It was a little bit more than normal this quarter, but again 401(k) part of the way that we make money in that business is a number of different streams and all them were up. Jim MacDonald-First Analysis: Great. And another follow-up, so just on the new Flex product, could you talk a little bit more about what your primary or where you think it will sell the best which size range of customer?
Yes. I think we are seeing mostly anywhere from 20 and up, 15 to 20 and up is probably going to be seeing that the most this is where they – the good news is I think that’s probably been lower than we had expected for a full suite of the products. Now Flex can encompass as little as payroll and as large as the entire suite. And so I think that – but overall when you see multiple products being purchased as a bundle it’s in that 20 plus which is I think a little stronger than we expected. And I think that that’s because again that the market is changing and things are coming down. The need for HR administration, time and attendance particularly as the technologies made it better we just introduced Paychex Time which I mentioned. And you know here is a mobile punch that now allows you to go in and punch and actually keep the punch, keep your time open on your mobile phone for 70 – up to 72 hours, so you don’t have to login again, get into your mobile app as an employee and then punch in. You can actually leave it open for multiple time periods. As that stuff gets easier and easier we are findings smaller businesses are finding big benefits. We are able to sell them on the big benefit. So we are excited about Flex and the fact that they kind of bundles all this together along with the service options. It’s appealing to 20 and above, but certainly has some – it certainly fits even below that? Jim MacDonald-First Analysis: Great. Happy holidays guys.
Thank you, sir. Our next question comes from the line of Mr. David Grossman of Stifel Financial. Sir, your line is open. David Grossman-Stifel Financial: Thank you. Good morning.
David, good morning. David Grossman-Stifel Financial: Just a couple of very quick follow-ups, I was just wondering. I assume you track some of tracking of revenue per clients and I am wondering if you could help us understand how that has been trending given all the changes in the underlying services and some of the enhancements to the products that you are making to kind of accommodate a bundled type of sale?

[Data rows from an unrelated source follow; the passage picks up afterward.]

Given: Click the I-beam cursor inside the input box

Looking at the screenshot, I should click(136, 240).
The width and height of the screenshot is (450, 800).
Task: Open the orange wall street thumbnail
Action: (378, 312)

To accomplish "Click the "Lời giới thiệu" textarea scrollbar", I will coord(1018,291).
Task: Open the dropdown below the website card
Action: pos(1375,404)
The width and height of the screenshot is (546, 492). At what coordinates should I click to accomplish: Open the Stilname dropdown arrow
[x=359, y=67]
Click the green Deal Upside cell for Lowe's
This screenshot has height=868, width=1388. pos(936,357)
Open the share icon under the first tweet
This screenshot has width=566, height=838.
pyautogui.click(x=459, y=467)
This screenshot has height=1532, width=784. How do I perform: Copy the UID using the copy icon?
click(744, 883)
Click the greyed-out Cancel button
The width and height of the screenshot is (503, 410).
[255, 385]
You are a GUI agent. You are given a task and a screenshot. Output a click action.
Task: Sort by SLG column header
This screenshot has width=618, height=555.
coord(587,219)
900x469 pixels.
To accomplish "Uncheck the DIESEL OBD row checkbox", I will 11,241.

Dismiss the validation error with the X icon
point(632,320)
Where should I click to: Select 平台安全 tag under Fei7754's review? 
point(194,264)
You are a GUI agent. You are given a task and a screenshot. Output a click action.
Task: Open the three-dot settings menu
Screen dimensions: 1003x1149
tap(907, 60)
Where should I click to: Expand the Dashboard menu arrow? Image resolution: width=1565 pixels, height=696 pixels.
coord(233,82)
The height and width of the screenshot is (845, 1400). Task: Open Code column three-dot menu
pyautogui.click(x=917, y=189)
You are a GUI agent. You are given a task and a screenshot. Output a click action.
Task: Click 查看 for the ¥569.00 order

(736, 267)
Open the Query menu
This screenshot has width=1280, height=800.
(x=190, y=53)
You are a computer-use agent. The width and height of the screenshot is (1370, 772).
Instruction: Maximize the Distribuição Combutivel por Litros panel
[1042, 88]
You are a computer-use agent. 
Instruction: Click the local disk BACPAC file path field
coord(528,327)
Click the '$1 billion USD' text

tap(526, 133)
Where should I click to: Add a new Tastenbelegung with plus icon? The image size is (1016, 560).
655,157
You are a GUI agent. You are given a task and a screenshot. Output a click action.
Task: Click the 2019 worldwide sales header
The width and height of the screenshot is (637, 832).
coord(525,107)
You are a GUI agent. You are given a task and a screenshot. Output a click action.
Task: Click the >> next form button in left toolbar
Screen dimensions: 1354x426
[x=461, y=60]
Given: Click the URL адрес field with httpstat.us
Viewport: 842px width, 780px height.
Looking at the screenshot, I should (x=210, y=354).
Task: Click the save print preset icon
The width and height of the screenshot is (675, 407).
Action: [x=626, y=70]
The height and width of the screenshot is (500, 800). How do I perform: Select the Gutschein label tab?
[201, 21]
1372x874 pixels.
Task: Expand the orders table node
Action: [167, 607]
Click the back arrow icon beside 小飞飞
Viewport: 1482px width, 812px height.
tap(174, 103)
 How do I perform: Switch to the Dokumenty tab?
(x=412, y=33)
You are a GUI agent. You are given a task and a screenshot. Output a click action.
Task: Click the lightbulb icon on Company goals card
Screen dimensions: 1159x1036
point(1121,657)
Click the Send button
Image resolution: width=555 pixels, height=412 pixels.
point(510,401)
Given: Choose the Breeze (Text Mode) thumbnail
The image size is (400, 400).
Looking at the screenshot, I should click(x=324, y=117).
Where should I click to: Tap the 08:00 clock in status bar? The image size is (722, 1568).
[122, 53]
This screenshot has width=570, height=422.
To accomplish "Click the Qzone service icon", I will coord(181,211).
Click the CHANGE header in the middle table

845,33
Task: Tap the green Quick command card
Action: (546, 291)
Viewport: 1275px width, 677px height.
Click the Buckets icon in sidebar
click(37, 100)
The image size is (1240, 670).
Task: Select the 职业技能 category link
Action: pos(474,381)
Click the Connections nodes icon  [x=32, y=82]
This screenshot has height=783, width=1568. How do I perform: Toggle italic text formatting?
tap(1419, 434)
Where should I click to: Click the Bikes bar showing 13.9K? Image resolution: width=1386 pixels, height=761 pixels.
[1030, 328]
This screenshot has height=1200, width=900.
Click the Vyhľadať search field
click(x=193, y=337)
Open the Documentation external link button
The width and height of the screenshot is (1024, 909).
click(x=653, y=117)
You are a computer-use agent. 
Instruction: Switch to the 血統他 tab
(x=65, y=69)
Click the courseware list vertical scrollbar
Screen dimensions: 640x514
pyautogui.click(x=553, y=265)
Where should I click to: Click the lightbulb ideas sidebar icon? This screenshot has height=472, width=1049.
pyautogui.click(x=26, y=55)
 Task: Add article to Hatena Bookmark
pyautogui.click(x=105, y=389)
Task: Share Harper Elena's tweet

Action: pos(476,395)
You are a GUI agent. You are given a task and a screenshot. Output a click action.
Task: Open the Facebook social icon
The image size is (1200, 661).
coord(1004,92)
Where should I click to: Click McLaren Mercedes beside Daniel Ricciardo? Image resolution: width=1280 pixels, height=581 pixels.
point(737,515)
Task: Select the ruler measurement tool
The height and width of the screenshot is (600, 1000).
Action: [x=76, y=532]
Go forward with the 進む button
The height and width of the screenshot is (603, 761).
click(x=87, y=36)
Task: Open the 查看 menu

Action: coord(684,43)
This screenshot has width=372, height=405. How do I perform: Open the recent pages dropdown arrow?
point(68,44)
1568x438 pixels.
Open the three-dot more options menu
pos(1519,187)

Yes. It’s been trending positively David. I think that what Marty was saying earlier about team selling and cross-selling, I think we have just gotten much better at understanding what a client’s needs are based on size, putting the right set of solutions in front of them and because we have breadth of service – I am sorry breadth of product offering that’s pretty unrivaled, we can typically get a client the solution they need from the first instance, which is a little different than what we are doing probably 4, 5 years ago where we would wait for payroll and then do the sale sequentially. So, look I wait till the end of the year to quantify it, but we are pretty pleased in terms of the revenue uplift that we have been getting per client. So, what that implies is that, that the game no longer has just simply got units and then add ancillaries, which is what we talked about 5, 6 years ago? It’s really get the revenue on initial sale for the right kind of client and we are executing pretty well against that strategy. David Grossman-Stifel Financial: Is there anyway you can disaggregate how much of that phenomenon is contributing to your growth rate? And I guess on the same line, can you help us understand the margin profile of those clients versus what they look like historically [indiscernible] payroll and other services on top of it?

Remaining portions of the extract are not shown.